Gape at William Friedkin’s Near-Masterpiece “To Live and Die in L.A.”


When he made To Live and Die in L.A., William Friedkin was fourteen years removed from The French Connection, his Best Picture–winning 1971 hit. In the years after that movie, which set new standards for the crime drama, he had gone from being one of the golden boys of American cinema to inhabiting what he termed “a gray area” after the undeserved box office failure of his expensive 1977 thriller, Sorcerer; the controversy over his 1980 s&m undercover-cop flick, Cruising; and (ugh) 1983’s Deal of the Century, a Chevy Chase flop that the director pretty much never discusses today.

To Live and Die in L.A., which screens at midnight this Friday and Saturday in the IFC Center’s ongoing “Road Rage” series, returned Friedkin to the crime drama, but his approach was different. As he notes in his excellent memoir, The Friedkin Connection, he “would abandon the gritty macho look” of The French Connection for “something more in the unisex style of Los Angeles in the 1980s.” Wanting a “feminine sensibility” this time, he hired women in key technical roles. Always something of an experimenter when it came to movie scores, Friedkin gave a copy of the script to the new wave band Wang Chung before he shot any footage, and he let the resulting music influence the form and shape of his film.

Still, the subject matter was quite macho: Based loosely on the experiences of a retired Secret Service agent named Gerald Petievich, it follows the efforts of Richard Chance (William Petersen), a go-it-alone, adrenaline-junkie agent, as he seeks to capture a psychotic counterfeiter (Willem Dafoe). Friedkin wanted, as he put it, “to portray the city with no landmarks, no iconic skylines or neighborhoods,” and thus opted for locations such as Slauson Avenue in South Central, Nickerson Gardens in Watts, and, up north, San Luis Obispo’s state prison. The film does share with The French Connection an almost obsessive focus on process: Friedkin and Petievich actually worked with a paroled counterfeiter on the technical details of printing fake money, and the director boasts in his book that he went out after the shoot and spent some of that play dough.

The idea of fakery runs throughout the picture in more profound ways. To Live and Die in L.A. is a movie all about facades. The posturing characters, the synthesized soundtrack, the heavily art-designed frames, the gyms and the strip clubs and the avant-garde dance performances that put bodies on full display — all serve to create a world of whisper-thin surfaces, beautiful and magnetic and unreal. Dafoe’s counterfeiter creates paintings, then takes them out and burns them, watching the fire with a fascinated, dazed look on his face, as if he’s finally witnessing something real. In that sense, his criminal and Petersen’s bungee-jumping, thrill-seeking cop are two sides of the same coin, both desperately looking for something concrete, authentic.

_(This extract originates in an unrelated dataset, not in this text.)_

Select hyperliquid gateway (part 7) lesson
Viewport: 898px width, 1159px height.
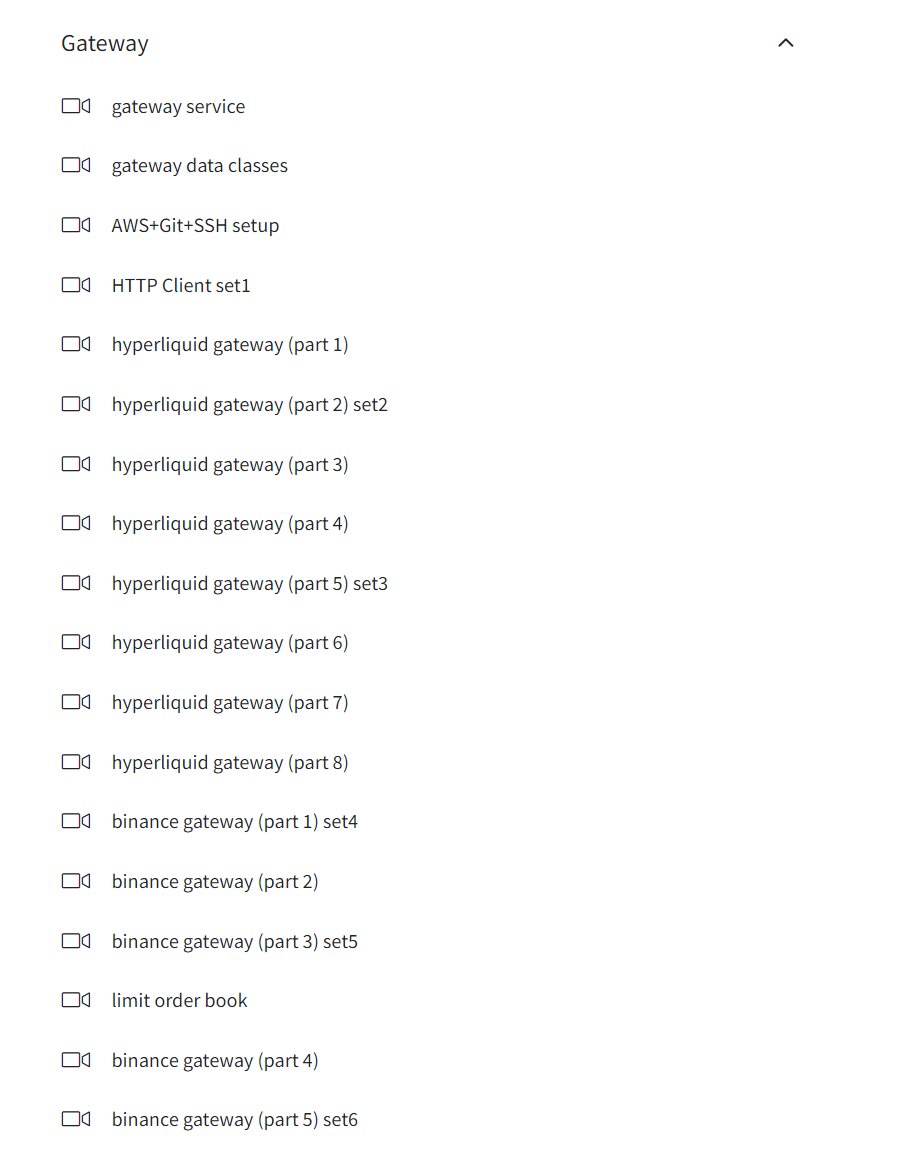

This notion even comes into play during the film’s influential car chase, which is somehow more amazing than the one in The French Connection. Chance and his partner, John Vukovich (John Pankow), find themselves in the middle of a robbery gone horribly wrong; a simple getaway turns into a multi-vehicle war, and the agents’ Chevy Impala speeds the wrong direction on the Terminal Island Freeway and through a massive flood-control channel, with countless other cars behind. Friedkin orchestrates every second of this dazzling sequence with remarkable control, always keeping the direction and placement of the cars perfectly clear without skimping on kinetics or style. My favorite touch: the heavy, terrified breathing of Vukovich on the soundtrack as he huddles in the back seat of the car, an effect that heightens both the scene’s danger and its dreaminess. (For years, I recalled a dialogue exchange during the chase that is nowhere to be found in the actual movie: “Is this really happening?” “Yes, it’s really happening!” Did I imagine it? Who knows! Truth is an elusive concept in this film.)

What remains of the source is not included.